-- Instructions for the task --
Transcribe exactly everything in the data below from the line containing "You are a GUI" down to the line containing "Viewport: 1568px width, 704px height.", both lines included and nothing further.

[Opening Input data section]

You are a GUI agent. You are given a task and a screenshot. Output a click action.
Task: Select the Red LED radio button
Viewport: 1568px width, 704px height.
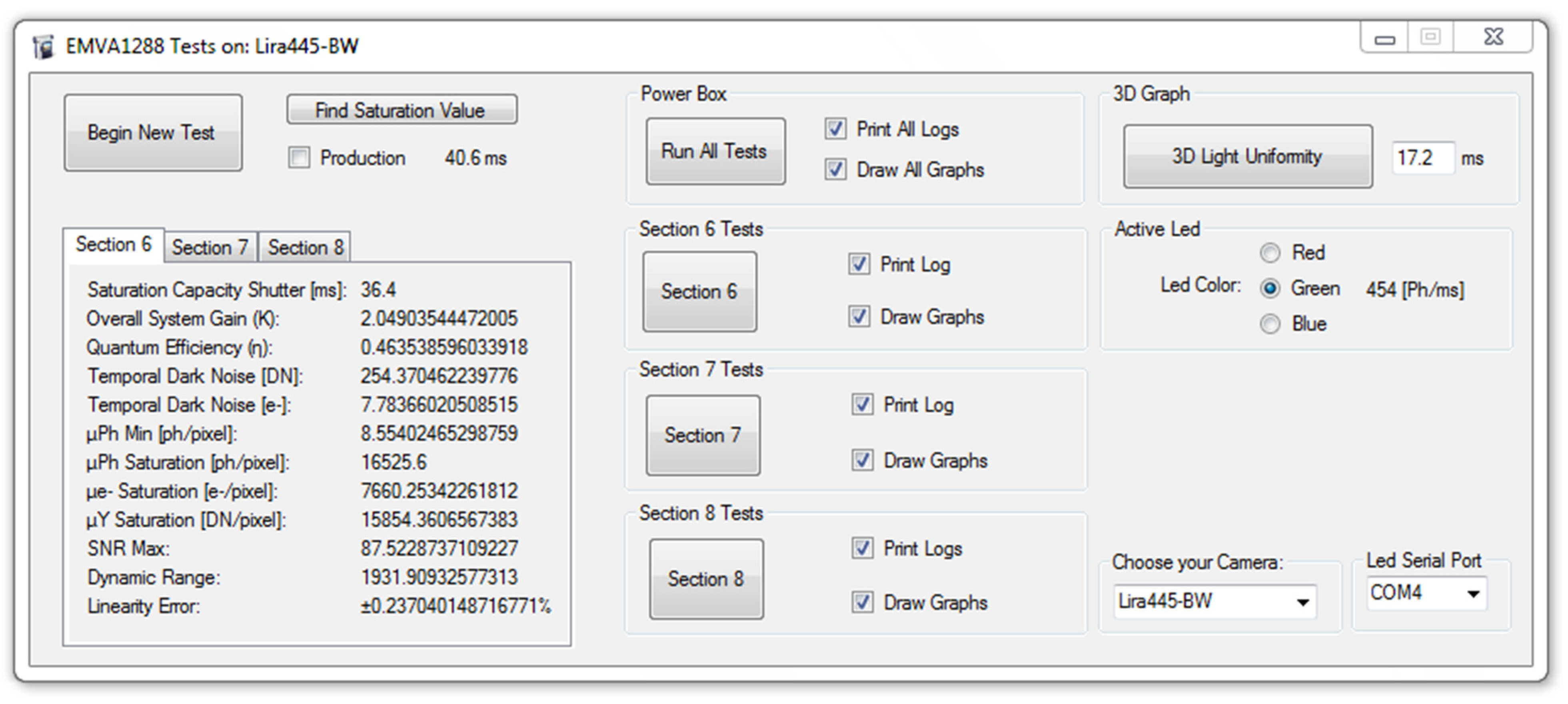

[Closing Input data section]
[Opening Input data section]

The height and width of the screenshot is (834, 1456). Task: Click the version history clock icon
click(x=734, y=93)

[Closing Input data section]

-- Output of the exercise --
You are a GUI agent. You are given a task and a screenshot. Output a click action.
Task: Select the Red LED radio button
Viewport: 1568px width, 704px height.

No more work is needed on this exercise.